EBay is loaded with console channel Modules. They are trying to sell them off for big money, because they know

most of that junk is quickly becoming obsolete now.

 

When it comes to recording digital, you don't even need a hardware mixer. DAW programs have a virtual mixer

to do all your work. You use a Controller for than hands on if you don't like using a mouse. The controller integrates with the

DAW program and when you move a slider on the controller it operates the sliders in the daw program.

 

Then all you need is an interface that has enough preamp/channels to track as many mics as you plan on using at one time.

If you have a 4 piece band, you could get by with 8. 16 is better because you can use up to 8 mics oon the drums and have

8 left over for everything else.

 

Once the music is converted to digital it stays that way until everything is mixed, mastered burned to a CD or uploaded

to some site.
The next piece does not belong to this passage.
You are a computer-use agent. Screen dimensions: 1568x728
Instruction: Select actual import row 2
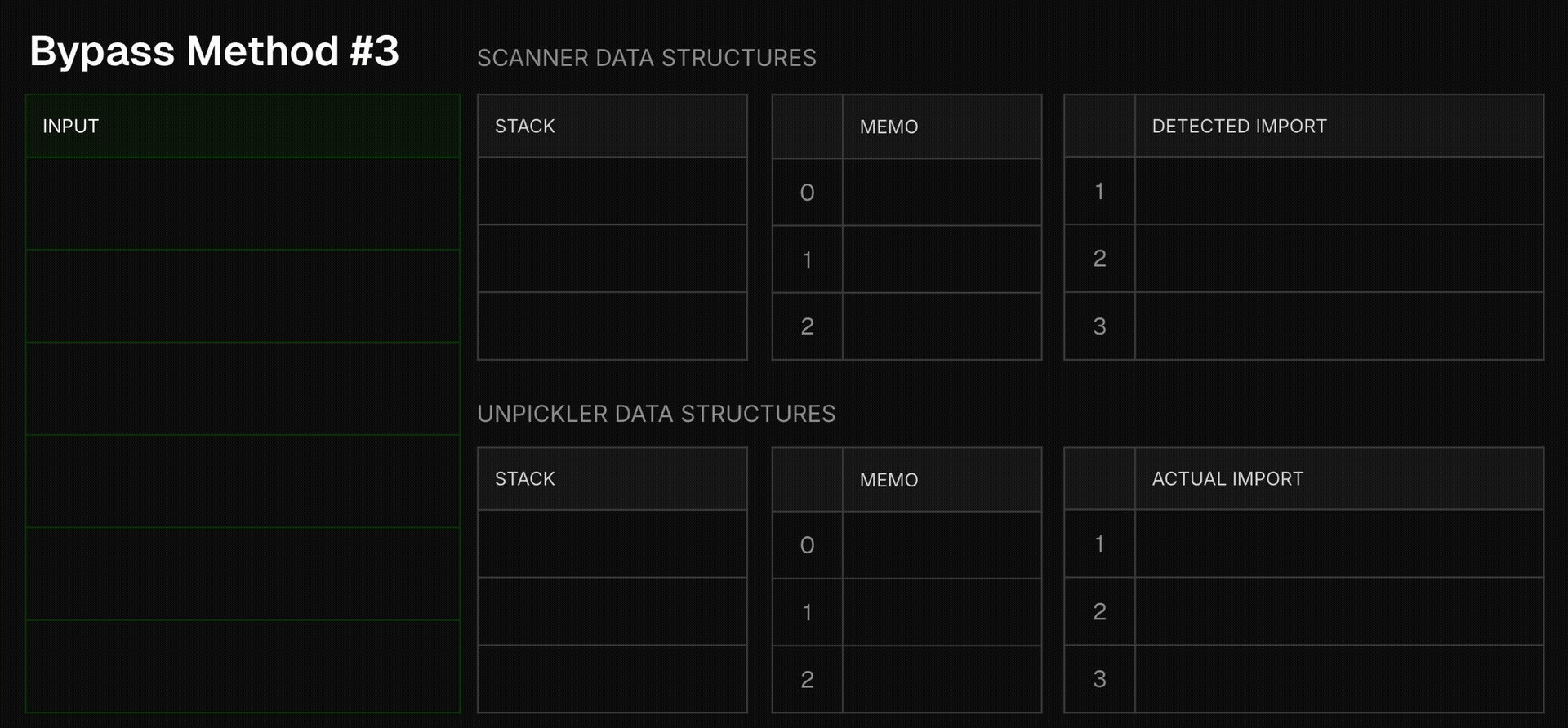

You could play the channels back through the interface, through an analog mixer, then mix the tracks, send it back through the

interface and convert it back to digital fro CD burning or whatever. The problem with that is all those analog to digital conversions rob

the music of a good deal of its sound quality. Plus any gains you get from using an analog mixer to mix probably wont come close

to just keeping the song in the DAW program and using the virtual mixer.

 

The fact is DAW programs have come a long way since they first came out and there isn't anything they cant do to mimic your highest

end studios of the past. Many who get into recording don't know this and think they still need to have some high end mixer to record.

Unless its needed to run live sound as well, most mixers are just boat anchors that rom the mics of their sound quality.

Its OK if you already have one and want to use it to provide phantom power to mics or just use the mic preamp.

The rest of the board is pretty much useless otherwise.

 

A big mixer may look cool in a studio for your customers and may be useful if you don't have many channels

in your interface and have to combine mics. But if you're just getting into recording, its an unnecessary expense.

I'd say save your money if you're going digital, focus on a good multichannel interface with good preamps.

Then focus on your studio monitors. I have at least 6 mixers of various types and quality.

The only one that's in use if for the PA. The rest just collect dust. I don't need them for the recording rig.

 

I used to use an 8 channel mixer in my setup. I use PCI cards that only have two mic

preamps on each card. The rest of the channels are all line level inputs.

I'd mic the drums up with the mixer, then tap the mic inserts out from the preamp to the interface cards.

The mixer provided phantom power for the condenser mics and acted as preamps.

 

Later I bought a 8 channel rack preamp for the drums and just used it. The sound quality is actually better than the

mixer because the signal doesn't have to pass through as much cable. It doesn't take up anywhere near the space either.

 

In analog you'd need a mixer because you'd have to EQ the frequencies before it hits the tape.

An example might be to roll the bass off a guitar so you don't oversaturate the tape.

When you track digital that issue does not exist. You simply record all the frequencies a mic hears then deal with EQing it when you mix.

The rule is, you may not need it but its going to be there if you do need it. If you remove frequencies with a mixer

prior to tracking, its gone and you cant get it back no matter what you do. all you wind up doing is boost noise

where the frequencies used to be.

 

Lastly, you may think you need a mixer to loop hardware effects through it.

You can loop hardware effects through a good interface just as easily. You can

play a track back through the effects (and even a tape recorder) then rerecord the track into the DAW program.

Programs like Sonar make this super easy to do and the Virtual mixer even has sends and returns you can use to drive the effect units.

 

Even then the effects plugins can do as good a job if not better then most hardware units and they cost a whole lot less.

You can download hundreds for free as well.